The panorama of agriculture would be different, since if it could import pesticides, its productivity would improve. Similarly, making imports of auto parts more flexible could boost vehicle production, for example.

For Roman Guajardopresident of the Rosario Industrial Union, the reality of the industry not so promising. He understands that activity improved, although in a heterogeneous way and insufficient to raise prices.

“There is no room to update prices, There is just a lot of competition to win the marketafter two bad years for the industry,” reasons the businessman.

He tradealthough it shows a markedly positive trend since May, in the accumulated of the year It is 9.6% down compared to 2023.

Anyway, with the Slowing inflation and increasing credit supplythe consulting firm understands that the boost to consumption will be pronounced. The obstacle is the slow recovery of disposable incomesince salary recovery is deteriorated by expenses on services.

Therefore, while the consumption of durable goods increases thanks to quotas, the same does not happen with food consumption, where the population still follows the slogan of “there is no money”.

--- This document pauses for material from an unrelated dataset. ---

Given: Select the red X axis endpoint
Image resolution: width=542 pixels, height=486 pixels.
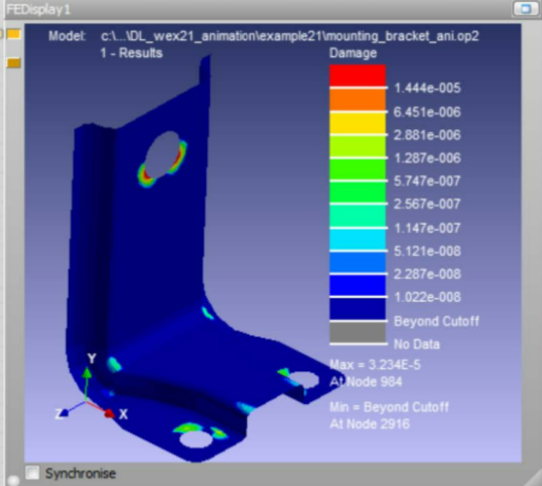Looking at the screenshot, I should 109,413.
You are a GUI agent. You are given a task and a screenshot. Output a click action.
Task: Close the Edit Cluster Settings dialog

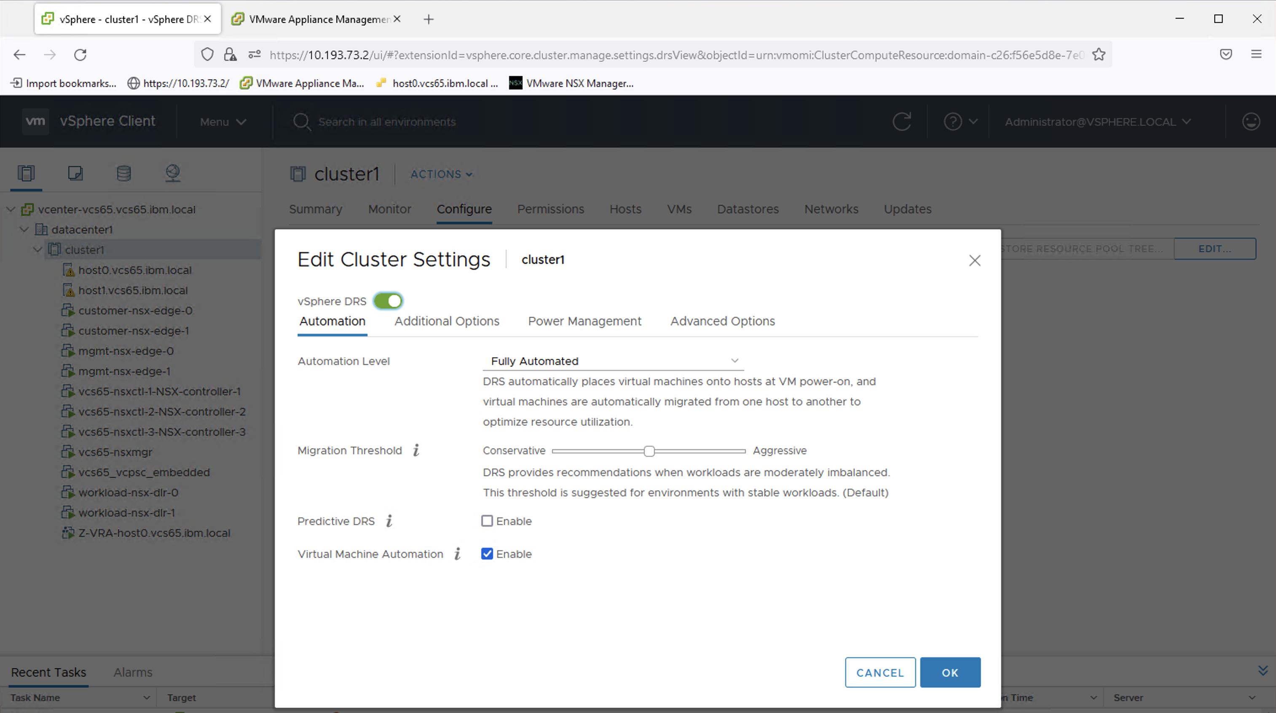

An example of the situation of merchants is provided by Daniel Millanowner of the Millanel cosmetics company, who assures that the billing improved a 6% for selling more expensive products over cheaper ones, but in terms of units they sell 27% less than in 2023 and 4% less than January 2024.

“In the case of lipsticks, shadows and enamels, There is an invasion of imported products that affects our sales”, warns the businessman. In turn, he assures that fixed costs, such as services and taxes, increased during the last year, but salaries “they lost percentage share of general costs”.

Finally, the sector of the constructionalthough not so much for its direct contribution to GDP (3.1%), but for the contribution it generates to job creation.

In 2024 construction costs measured in dollars rosewhich particularly affected private work. Even so, these prices are lower than those registered in the 2015-2019 period. By 2025, the dollar is expected to maintain “some stability, at least until the elections,” which implies that high costs “will continue to be a limitation.”

The public workfor its part, remains a mystery. “This freeze cannot be maintained indefinitely, because infrastructure needs improvement to reduce the logistics costs of companies and families,” warns the consulting firm.